Writers note: Yeah, I hear you. That was my evening as well. Some days are harder than others.
"Let's see. When they don't want to eat, when they spill stuff, when they don't clean up, when they break stuff, when they splash too much in the tub, when they are too loud. Basically, lunatic mom here and I just want peace and quiet and order all day every day. Why can't children just comply? Also, just yelled into the monitor for silence because I'm trying to watch Real House Wives of Orange County without interruptions, damn it."
Writer's note: I mean, yeah, somehow kids just won't, like, do what you think they should do. Almost like they think the world revolves around them. I just want to binge-watch Netflix (yes, all of Netflix) in peace.
"I picked my daughter up from school one day and asked her about her day and asked her how lunch was. She told me everything was good and she ate all her lunch. At first I just said OK, but something felt off to me so I kept prodding about lunch. She finally admitted to throwing her whole lunch out and I lost it. Steam coming out of my ears and nose. Lots of yelling. Once I cooled off I explained it wasn't the act of throwing the lunch out that made me lose it, but the fact that she thought lying was a good idea."
"We were at a friends house and my daughter wasn't being nice to one of her friends. She wasn't sharing, or something like that. I don't know why, but I berated her in front of everyone and sent her to time-out. I felt so horrible about it later. I don't know what possessed me to make such a huge deal in public."
Writer's note: We've all done and said things we wish we didn't. Don't beat yourself up.
"Ok, so.... my daughter loses everything! Two years ago, she couldn't find her school shoes for a few days. At the time, she was going to a relative's house before and after school. After realizing they weren't there, I lost it. So, it's a weekday morning and we're running late. I'm searching her room and just so happen to move the curtain over her window — the shoe was in the windowsill! Of all places! I may have then thrown the shoe at her! Well, not at her, but towards her. It didn't hit her. I don't think."

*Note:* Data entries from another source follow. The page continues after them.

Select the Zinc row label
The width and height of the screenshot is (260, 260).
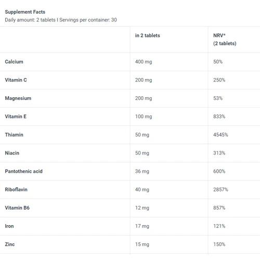click(10, 244)
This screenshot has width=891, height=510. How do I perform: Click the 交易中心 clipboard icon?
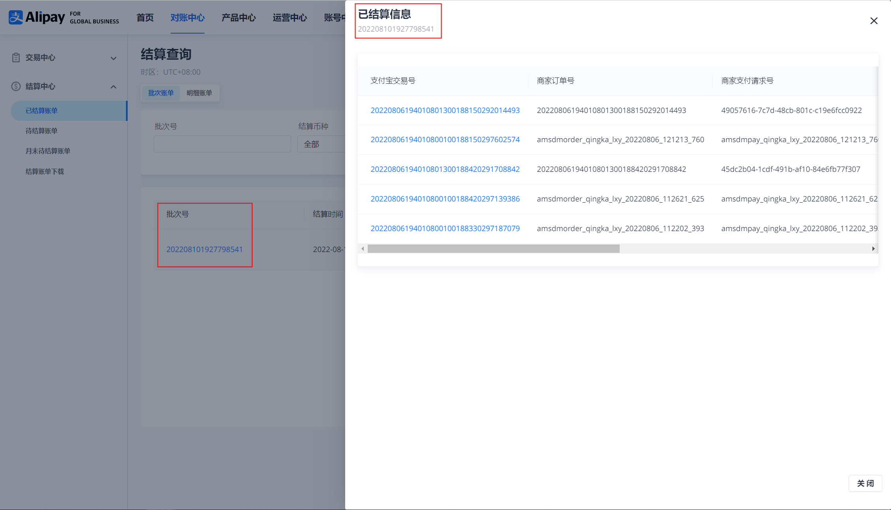click(x=16, y=58)
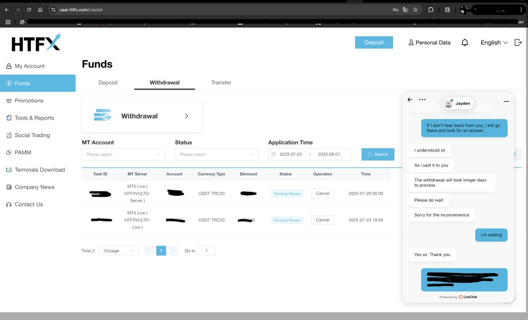Go back using chat widget arrow
The width and height of the screenshot is (528, 320).
coord(410,100)
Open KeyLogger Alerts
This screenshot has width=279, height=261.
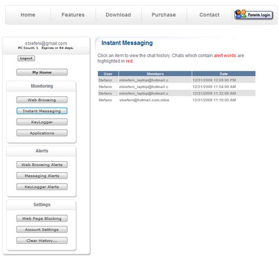42,187
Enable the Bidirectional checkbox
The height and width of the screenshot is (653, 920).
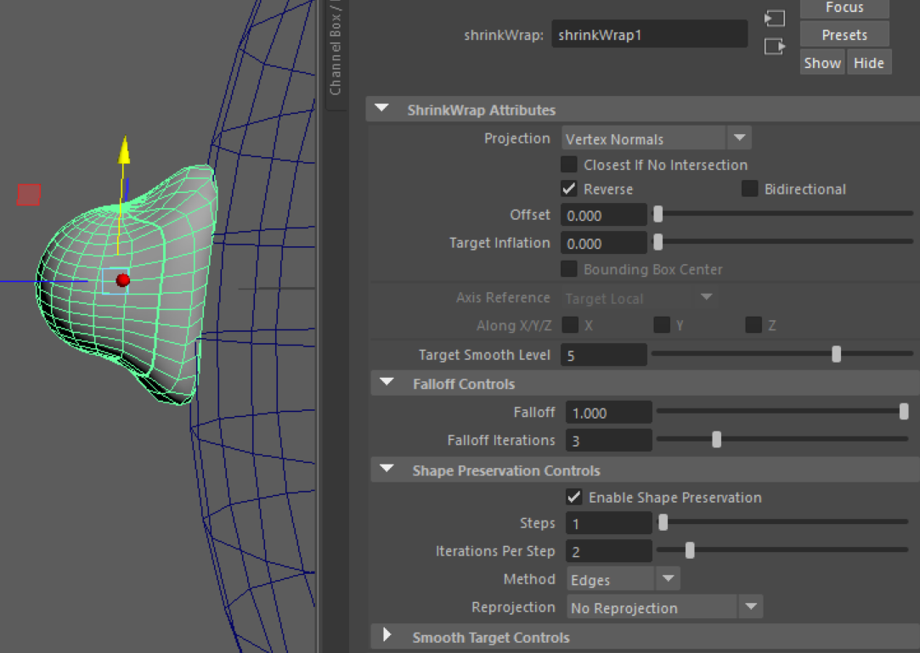[750, 189]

"When we rush home from work and daycare pick up and I start making dinner and my 3-year-old brings all of her toys into the kitchen and sets them up around me so I can't move, while my 3-month-old screams in his highchair that he wants to be held. This is every night, by the way!"
"Math homework. 'Nough said..."
Writer's note: No explanation necessary.
"As a new mom, I remember when [my son] was about 4-months-old and just kept crying and wasn't sleeping well and nothing I did seemed to settle him. I was so frustrated, and sleep deprived, that I sat him down in his swing, walked into the next room, and screamed at the top of my lungs for about five minutes. Then, I cried because I was so upset that I couldn't calm my baby, that I just lost my sh*t, and that I was unimaginably exhausted. Being a mom is tough AF... and I am just getting started."
Writer's note: Girl, I feel you. Newborns are so tough.
"Toys, toys, toys everywhere. I found a Barbie shoes in my purse. When [I] ask [them] to clean up, [they pretend] they don't hear me."
Writer's note: Kids have that amazing selective hearing.
"Took hours to scrub the kitchen clean. Twenty minutes later I found my smiling, happy toddler sitting on the table making it 'snow' all over our squeaky clean floors with a container full of salt."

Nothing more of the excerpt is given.